---------- Text extract ----------

The different FB parameters for the experiments are given in Table 2. The scenario “NTC” represents the base case for the FB simulations and consists of a market simulation with NTC coupling constraints for the entire region. In scenario “FB1”, FBMC is applied in the CWE region, with a minRAM criterion of 20% as it was in use in CWE until 2020. In scenario “FB2”, FBMC is also applied in the CWE region, but the minRAM level is increased to 70% as intended by the Clean Energy Package. The scenario “FB3” also applies a minRAM level of 70%, but extends the geographic coverage of FBMC to the Core region. For all scenarios the PTDF threshold is chosen to 5% and the CNEC threshold to 80% to ensure comparability.

Fig. 2
figure 2

Electricity network model for the Core region for the scenario year 2025

Table 2 Flow based parameter selection for the scenario calculations

4 Results

For the three FB scenarios, the change in electricity prices, the net export position and the binding line constraints are analyzed. The average electricity price is shown in Fig. 3. As stated in Sect. 3.2, Italy is modelled in two price zones. Nevertheless, all zones are depicted but the southern zones have the same price. The aggregated net export positions for the bidding zones in the three scenarios are shown in Fig. 4. The results for the scenario “NTC” are shown in Fig. 6 in Appendix 3.

Fig. 3
figure 3

Average Price in €/MW h for each bidding zone in the scenarios FB1 (a), FB2 (b) and FB3 (c)

Fig. 4
figure 4

Net export position for each bidding zone in TW h in the scenarios FB1 (a), FB2 (b) and FB3 (c)

The first comparison regards the impact of increasing the minimum capacity threshold (minRAM) for the CWE region. Keeping everything else constant, the net export positions, mean prices and binding grid constraints are compared for an increased minRAM level from 20% (FB1) to 70% in (FB2).

Most prominent is the change in the French bidding zone. The average electricity price increases by up to 11%, due to an increased export position, which grows by 9%. Prices in Belgium, Spain, the Netherlands and Portugal also show increased levels. In the southern Nordic zones prices decrease, which is induced by lower prices in Germany, without a significant change of net positions. The Baltic countries, Central and Eastern Europe and the Balkan zones also show reduced price levels compared to the 20% minRAM scenario.

----------

■ Set of tasks
(1) Rewrite the flow-based market coupling text from "Average Price in" to "TW h in the scenarios FB1 (a), FB2 (b) and FB3 (c)", putting "price zone" in place of "bidding zone".
(2) Extend the text on flow-based market coupling scenarios, picking up after its final sentence.

---------- Provided records ----------

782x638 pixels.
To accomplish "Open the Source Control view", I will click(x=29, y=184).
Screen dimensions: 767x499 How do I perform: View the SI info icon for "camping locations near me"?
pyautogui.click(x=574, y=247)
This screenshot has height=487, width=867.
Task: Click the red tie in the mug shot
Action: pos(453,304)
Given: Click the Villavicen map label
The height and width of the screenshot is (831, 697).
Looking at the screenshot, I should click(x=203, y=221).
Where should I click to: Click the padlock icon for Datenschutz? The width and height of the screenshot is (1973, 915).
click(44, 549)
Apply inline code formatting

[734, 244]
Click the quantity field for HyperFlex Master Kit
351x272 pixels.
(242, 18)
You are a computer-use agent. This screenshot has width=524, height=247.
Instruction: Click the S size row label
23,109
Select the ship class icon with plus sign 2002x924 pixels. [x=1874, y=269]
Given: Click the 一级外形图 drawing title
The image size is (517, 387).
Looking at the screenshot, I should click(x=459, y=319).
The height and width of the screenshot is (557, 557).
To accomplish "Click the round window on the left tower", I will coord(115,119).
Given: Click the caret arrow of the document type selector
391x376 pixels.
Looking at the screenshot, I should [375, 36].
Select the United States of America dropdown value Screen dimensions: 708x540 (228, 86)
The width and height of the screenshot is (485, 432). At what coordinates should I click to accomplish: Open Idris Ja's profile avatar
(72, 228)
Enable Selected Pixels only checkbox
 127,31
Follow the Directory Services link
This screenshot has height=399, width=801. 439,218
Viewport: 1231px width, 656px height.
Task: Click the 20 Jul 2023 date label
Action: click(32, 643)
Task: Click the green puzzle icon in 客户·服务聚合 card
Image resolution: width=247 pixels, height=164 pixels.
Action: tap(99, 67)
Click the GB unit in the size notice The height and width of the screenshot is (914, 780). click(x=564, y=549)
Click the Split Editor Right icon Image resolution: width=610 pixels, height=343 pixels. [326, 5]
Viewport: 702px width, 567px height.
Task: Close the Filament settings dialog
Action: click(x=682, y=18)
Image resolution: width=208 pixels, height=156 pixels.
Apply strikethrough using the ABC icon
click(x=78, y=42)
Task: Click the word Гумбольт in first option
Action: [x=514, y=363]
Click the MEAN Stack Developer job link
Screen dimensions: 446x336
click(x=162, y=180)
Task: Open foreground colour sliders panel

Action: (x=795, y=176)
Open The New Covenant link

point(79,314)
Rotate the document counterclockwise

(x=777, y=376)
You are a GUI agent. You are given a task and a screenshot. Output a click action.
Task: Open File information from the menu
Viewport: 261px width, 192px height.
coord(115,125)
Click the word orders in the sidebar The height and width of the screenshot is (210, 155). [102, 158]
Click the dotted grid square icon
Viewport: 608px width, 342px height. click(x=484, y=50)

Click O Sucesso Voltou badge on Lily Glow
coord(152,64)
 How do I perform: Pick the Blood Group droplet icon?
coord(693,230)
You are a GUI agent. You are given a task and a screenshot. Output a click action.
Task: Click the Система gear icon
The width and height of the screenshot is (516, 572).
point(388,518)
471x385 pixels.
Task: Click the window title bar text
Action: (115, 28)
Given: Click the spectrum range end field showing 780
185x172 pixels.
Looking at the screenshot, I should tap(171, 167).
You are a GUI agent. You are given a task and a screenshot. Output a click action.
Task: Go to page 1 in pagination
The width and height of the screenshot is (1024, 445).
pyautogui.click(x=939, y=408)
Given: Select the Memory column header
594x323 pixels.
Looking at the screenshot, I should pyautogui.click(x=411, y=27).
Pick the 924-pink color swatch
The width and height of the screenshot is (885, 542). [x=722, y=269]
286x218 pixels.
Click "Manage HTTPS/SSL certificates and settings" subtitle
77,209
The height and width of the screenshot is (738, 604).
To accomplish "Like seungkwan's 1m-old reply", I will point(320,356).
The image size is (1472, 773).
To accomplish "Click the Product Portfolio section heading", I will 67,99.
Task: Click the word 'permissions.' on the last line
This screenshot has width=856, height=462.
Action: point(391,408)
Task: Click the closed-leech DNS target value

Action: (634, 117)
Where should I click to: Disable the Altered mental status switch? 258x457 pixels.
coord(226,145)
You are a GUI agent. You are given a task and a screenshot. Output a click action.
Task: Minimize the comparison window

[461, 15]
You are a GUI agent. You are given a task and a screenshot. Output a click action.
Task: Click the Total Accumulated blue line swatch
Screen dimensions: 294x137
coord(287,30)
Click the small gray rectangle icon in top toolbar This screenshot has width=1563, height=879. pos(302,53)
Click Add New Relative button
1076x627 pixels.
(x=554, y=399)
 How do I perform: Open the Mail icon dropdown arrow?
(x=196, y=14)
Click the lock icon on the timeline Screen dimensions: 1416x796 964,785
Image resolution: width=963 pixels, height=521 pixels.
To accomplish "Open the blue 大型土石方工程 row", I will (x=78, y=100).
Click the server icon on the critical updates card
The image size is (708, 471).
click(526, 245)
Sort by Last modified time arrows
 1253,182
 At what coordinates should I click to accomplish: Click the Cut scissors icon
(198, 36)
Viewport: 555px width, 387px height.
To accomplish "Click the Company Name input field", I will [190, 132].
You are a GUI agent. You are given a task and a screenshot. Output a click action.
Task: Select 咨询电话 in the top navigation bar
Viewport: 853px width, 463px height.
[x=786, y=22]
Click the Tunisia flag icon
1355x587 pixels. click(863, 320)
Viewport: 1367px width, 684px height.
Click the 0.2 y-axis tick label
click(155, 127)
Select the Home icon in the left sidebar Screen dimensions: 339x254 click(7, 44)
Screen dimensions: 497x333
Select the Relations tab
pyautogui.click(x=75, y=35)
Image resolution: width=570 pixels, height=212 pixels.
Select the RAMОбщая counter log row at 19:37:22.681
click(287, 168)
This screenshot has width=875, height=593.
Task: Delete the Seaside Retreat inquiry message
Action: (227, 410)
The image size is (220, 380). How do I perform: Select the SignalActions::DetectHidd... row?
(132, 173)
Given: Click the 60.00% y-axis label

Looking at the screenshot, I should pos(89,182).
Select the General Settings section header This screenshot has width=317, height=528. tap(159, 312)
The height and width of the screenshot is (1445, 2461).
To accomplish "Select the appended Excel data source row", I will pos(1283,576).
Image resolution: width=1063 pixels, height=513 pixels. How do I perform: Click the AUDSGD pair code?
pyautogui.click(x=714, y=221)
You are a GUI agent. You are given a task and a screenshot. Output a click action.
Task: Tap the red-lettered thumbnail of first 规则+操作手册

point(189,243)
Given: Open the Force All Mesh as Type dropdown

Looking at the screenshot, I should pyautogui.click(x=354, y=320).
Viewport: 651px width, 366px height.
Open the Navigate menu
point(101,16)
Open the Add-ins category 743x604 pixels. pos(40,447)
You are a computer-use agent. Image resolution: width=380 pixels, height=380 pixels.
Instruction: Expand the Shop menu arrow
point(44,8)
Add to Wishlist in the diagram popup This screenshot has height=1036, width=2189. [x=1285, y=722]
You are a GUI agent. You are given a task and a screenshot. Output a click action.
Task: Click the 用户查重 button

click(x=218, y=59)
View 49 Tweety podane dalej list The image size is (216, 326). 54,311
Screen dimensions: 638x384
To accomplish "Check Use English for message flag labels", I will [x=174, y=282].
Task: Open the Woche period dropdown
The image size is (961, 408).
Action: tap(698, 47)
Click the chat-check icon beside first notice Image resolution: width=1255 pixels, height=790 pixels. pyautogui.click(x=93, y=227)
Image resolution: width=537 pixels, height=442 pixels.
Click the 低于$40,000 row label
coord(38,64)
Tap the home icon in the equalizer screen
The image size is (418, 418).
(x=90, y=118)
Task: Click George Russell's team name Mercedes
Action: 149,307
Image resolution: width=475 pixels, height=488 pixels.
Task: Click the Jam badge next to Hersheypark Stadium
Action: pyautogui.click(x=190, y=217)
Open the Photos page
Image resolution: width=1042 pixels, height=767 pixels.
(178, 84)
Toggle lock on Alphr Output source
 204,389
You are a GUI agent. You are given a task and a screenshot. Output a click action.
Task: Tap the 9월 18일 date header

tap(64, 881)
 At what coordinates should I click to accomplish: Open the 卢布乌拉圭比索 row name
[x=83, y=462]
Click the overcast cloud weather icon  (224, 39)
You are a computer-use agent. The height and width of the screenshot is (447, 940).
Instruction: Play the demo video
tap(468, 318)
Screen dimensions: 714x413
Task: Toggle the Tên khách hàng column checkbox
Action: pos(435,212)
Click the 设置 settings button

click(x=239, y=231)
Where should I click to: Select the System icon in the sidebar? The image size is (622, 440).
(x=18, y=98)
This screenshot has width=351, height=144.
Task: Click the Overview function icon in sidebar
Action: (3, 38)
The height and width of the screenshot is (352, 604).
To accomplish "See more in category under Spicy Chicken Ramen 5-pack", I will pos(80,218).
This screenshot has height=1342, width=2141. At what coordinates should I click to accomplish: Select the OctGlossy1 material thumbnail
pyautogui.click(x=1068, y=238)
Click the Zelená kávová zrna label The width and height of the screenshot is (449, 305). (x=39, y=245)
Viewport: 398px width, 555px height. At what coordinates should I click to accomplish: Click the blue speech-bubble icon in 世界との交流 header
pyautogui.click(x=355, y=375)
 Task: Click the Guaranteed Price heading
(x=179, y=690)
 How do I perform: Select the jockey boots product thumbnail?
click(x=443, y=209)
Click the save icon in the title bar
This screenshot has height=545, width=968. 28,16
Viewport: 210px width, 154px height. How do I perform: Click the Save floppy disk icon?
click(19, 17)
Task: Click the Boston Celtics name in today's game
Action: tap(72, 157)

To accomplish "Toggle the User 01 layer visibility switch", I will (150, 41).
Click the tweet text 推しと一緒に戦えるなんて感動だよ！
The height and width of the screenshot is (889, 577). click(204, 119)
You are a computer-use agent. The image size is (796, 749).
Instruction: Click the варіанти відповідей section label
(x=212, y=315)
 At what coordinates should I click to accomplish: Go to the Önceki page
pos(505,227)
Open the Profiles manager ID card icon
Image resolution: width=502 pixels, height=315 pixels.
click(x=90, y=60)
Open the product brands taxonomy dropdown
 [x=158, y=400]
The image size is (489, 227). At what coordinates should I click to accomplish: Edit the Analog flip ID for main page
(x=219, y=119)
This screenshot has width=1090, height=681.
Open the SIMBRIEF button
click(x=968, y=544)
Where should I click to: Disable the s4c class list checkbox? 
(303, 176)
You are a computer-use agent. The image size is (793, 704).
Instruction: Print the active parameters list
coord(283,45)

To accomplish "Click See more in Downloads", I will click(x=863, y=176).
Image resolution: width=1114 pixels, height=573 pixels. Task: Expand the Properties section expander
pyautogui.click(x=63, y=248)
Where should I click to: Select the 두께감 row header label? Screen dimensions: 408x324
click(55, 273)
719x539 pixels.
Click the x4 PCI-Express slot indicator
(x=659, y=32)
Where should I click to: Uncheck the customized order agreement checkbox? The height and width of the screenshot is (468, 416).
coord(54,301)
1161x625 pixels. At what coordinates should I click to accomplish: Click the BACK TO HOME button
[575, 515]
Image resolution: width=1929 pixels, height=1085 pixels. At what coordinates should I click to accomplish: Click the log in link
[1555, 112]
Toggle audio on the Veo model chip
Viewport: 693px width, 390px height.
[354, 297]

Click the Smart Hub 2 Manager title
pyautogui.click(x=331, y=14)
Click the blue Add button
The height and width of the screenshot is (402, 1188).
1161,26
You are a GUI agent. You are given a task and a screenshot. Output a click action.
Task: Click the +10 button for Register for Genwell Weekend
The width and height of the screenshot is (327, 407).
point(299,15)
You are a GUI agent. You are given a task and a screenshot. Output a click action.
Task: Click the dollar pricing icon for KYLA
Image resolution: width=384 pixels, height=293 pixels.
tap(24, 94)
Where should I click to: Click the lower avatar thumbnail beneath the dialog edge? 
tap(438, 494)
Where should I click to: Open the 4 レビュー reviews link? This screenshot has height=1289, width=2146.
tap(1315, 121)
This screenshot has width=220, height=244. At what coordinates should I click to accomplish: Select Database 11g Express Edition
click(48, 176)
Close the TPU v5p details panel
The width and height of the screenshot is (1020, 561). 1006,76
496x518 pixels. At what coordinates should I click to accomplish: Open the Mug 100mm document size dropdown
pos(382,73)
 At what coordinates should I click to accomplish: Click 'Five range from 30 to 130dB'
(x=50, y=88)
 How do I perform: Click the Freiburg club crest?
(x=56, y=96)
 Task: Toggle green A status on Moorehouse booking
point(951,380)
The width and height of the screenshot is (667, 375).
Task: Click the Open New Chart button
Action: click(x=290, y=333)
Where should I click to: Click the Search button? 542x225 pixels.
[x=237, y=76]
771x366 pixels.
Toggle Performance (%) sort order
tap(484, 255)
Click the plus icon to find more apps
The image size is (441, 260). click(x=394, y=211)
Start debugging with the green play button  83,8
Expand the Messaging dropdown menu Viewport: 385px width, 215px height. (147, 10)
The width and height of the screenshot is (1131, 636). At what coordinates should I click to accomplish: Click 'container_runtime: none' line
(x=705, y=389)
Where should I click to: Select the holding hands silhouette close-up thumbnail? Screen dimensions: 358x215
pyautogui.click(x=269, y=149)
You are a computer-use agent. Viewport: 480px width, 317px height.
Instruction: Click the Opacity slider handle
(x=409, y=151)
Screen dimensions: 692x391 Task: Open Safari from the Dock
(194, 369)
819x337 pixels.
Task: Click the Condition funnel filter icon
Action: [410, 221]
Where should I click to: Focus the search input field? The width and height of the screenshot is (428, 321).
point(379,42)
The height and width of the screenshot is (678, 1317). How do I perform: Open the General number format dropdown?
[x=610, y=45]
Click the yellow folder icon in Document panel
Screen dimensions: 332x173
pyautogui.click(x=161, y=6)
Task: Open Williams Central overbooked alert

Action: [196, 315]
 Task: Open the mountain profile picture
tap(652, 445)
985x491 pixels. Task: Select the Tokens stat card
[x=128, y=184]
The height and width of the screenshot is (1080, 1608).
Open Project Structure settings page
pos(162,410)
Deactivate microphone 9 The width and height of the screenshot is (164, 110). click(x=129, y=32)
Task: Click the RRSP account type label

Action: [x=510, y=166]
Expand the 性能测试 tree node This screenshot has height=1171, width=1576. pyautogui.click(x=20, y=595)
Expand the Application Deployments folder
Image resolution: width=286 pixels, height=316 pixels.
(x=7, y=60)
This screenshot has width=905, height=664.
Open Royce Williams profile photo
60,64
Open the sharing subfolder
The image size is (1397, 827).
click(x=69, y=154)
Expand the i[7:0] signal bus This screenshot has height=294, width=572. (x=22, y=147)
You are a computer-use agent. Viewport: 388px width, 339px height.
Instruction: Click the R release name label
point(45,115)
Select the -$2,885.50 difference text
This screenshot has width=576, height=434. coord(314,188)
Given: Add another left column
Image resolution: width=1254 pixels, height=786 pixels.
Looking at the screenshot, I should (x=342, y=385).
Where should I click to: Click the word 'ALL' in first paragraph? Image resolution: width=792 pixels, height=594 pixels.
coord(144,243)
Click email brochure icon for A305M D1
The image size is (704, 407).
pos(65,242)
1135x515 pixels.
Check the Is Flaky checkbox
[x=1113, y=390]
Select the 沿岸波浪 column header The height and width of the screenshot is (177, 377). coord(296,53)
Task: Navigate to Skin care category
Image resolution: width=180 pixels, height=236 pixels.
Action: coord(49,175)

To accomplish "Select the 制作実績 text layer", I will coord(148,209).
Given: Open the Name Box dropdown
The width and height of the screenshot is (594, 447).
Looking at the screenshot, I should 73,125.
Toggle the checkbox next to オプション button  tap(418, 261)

----------

■ Per-task outputs
(1)
Average Price in €/MW h for each price zone in the scenarios FB1 (a), FB2 (b) and FB3 (c)

Fig. 4
figure 4

Net export position for each price zone in TW h in the scenarios FB1 (a), FB2 (b) and FB3 (c)

(2)
The increased minRAM reduces the number of binding grid elements. This mostly affects intra-zonal constraints in Belgium and Germany, which are no longer in any hour restricting the market. This demonstrates the effectiveness of minimum trading capacities to reduce the importance for internal lines for the market clearing. Figure 5 shows that the majority of binding lines in the scenario with a minRAM of 70% are inter-connectors or adjacent elements. Another important result is the share of constraints being replaced by the minRAM condition. The minRAM share in Table 3 is indicating the number of CNECs that are subject to minRAM, i.e. where the available capacity for trading would be lower than allowed by the regulator. As anticipated, the number of replaced constraints increases from 16% in “FB1” to more than 50% with a higher minRAM in “FB2”.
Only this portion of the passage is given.